1. I am generally of the opinion that any solution to a problem in personal transportation would be better if it employed a catapult, somewhere. The Crosstown Express sequence in the movie Robots gave me a warm feeling.

2. While in high school I read back issues of Communications of the ACM at the University of Hawaii library. That is where I first encountered Unix, in Thompson & Ritchie's 1973 paper, probably in '77 or '78. I was fascinated, but didn't get to see a real shell prompt until 1982. (I first compiled a program on Windows last week. :-P)

3. I met my wife for the first time on my second day in Jakarta. She was living in Bali, and was on her way through to Singapore to renew her visa. I got her address, she left the next day, and I dropped in when I got to Bali six weeks later.

4. I find mild electric shocks more invigorating than painful. This fact led ultimately to my obtaining a degree in Electrical Engineering.

5. I would like to see capital punishment applied only to public officials and officers of public corporations convicted of abusing the public trust. (Bumper sticker: "See Dick Fry!")

Contributing to the exponential explosion, I a-nominate slamb, mjg59, Ankh, redi, and, oh, robertc.

robogato: What I'd like to see posted in articles is the knowledge of our more distinguished members. I'd welcome anything slamb, graydon, or mjg59 deigned to take a moment to explain. Good coding puzzles have been popular, too. The typical problem with the discussion threads attached is staying on-topic. Maybe a separate "reply off-topic" button, and associated thread, would help; and maybe allow the author to move replies from one to the other.

I found myself porting something to win32, for the first time ever. The linker was failing to see extern variables defined at the end of the C file; moving them to the top "fixed" it. In this day and age?!

5 Feb 2007 (updated 5 Feb 2007 at 21:12 UTC) »

O Happy Day!
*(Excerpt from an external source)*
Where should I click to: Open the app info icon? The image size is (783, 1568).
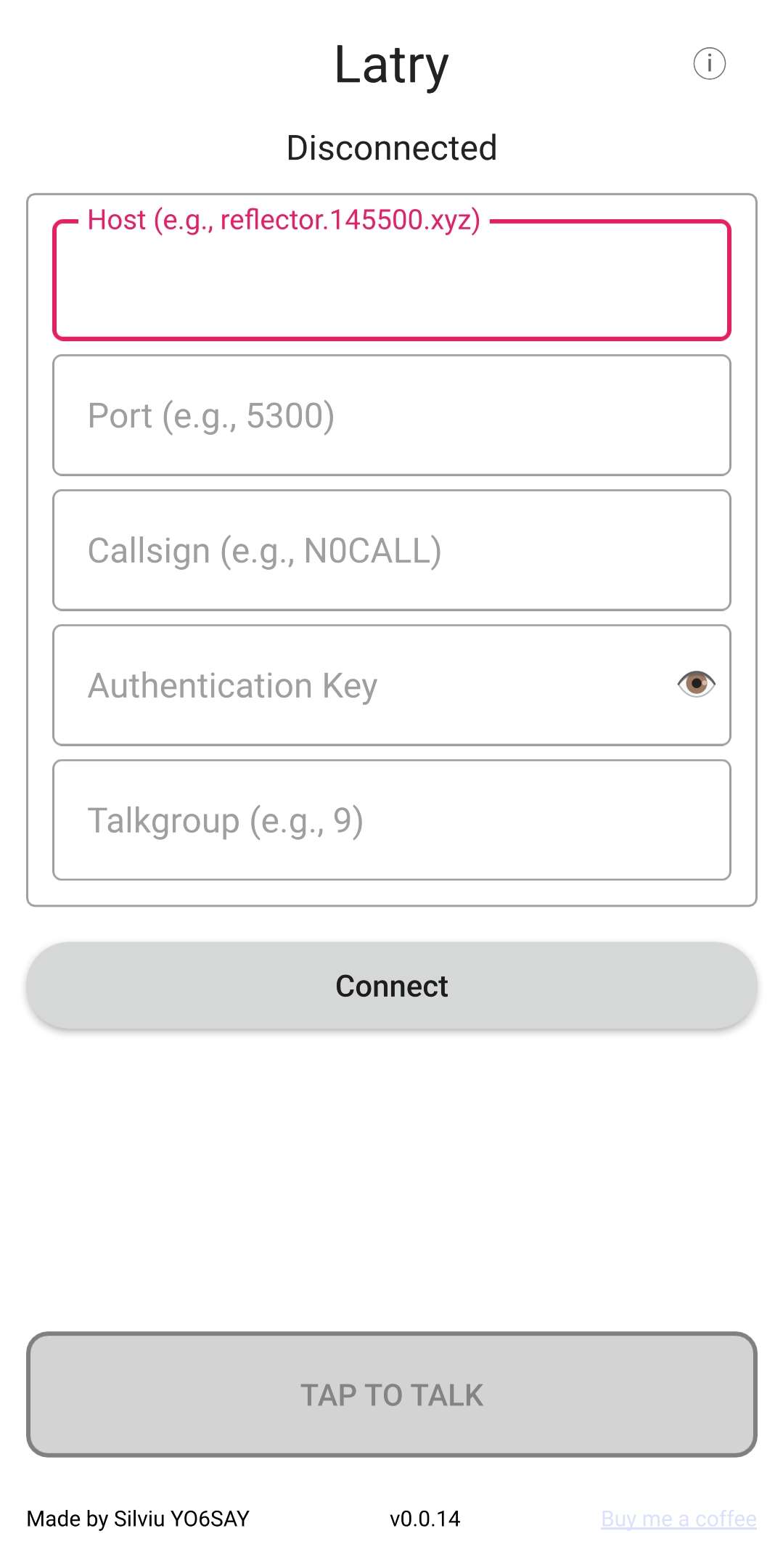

The wireless card in my Dell D620, which Dell calls a "1390", a mini-PCI-Express card with a Broadcom BCM4311 chip on it, works now. This card ships with lots of other laptops, Dell and otherwise. A patch, bcm43xx-2619.patch, (also for BCM4312) in the 2.6.20 changelog applies nicely to 2.6.19. (It appears you also need on-card firmware to be loaded from /lib/firmware, e.g. bcm43xx-firmware.tgz, to make it work.) Now maybe I can finally retire my orinoco cards. Now, too, maybe people will stop hustling ndiswrapper as some kind of holy grail. It was actually kind of hard to get this patch; the one in 2.6.20 mixed in other stuff, and the git web interface on kernel.org was borked. Copious thanks to Stefano Brivio and everybody else involved.
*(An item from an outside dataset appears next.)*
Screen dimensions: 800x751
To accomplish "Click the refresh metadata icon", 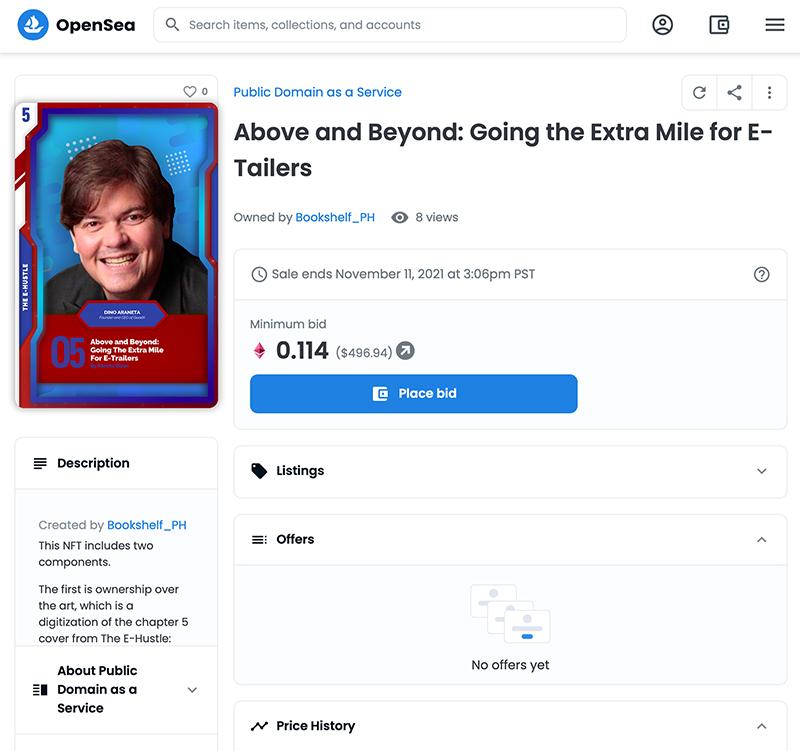I will tap(699, 93).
fejj: The way Bell Labs solved a similar problem (spell checking) on V7 UNIX was to hash each item several different ways, and set a bit for each result in a common bitmap. If hashes for the next URL find all those bits set, you've almost certainly seen it before. Extra credit for quantifying "almost certainly" according to bitmap size, number of hashes, and number of URLs.
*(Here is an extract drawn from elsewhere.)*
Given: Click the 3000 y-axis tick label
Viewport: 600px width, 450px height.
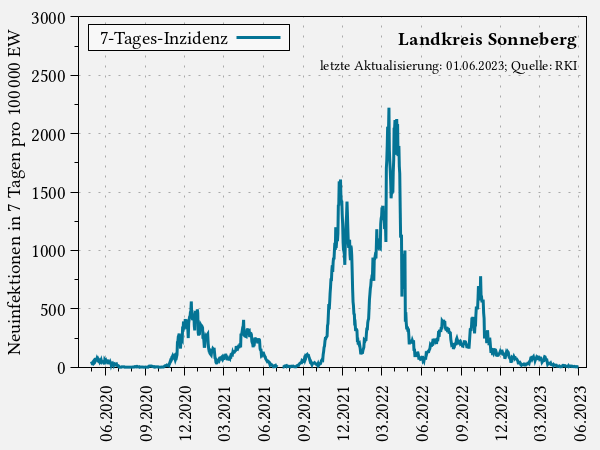Looking at the screenshot, I should point(48,18).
23 Jan 2007 (updated 24 Jan 2007 at 20:49 UTC) »

[erstwhile spammers deleted]

23 Jan 2007 (updated 23 Jan 2007 at 22:21 UTC) »
chalst: (In reference to Tupper's Self-Referential Formula) Let's see if I understand this. It seems to be suggesting that, because an image can be represented as a sequence of bits, and so can a large number, by choosing a large number with just the right bits you can represent any image you like -- even a rendering of the mathematical formula you chose to implement the rendering.

Revolutionary.

Perhaps automated calculation can someday be used to compile tables of settings to enable accurate cannon targeting.

pjf: Powdered ginger is the "really strong sea-sickness medication" you're after. In double-blind tests it turned out to be twice as effective as dramamine. Even better, it works even when you take it after you already feel queasy.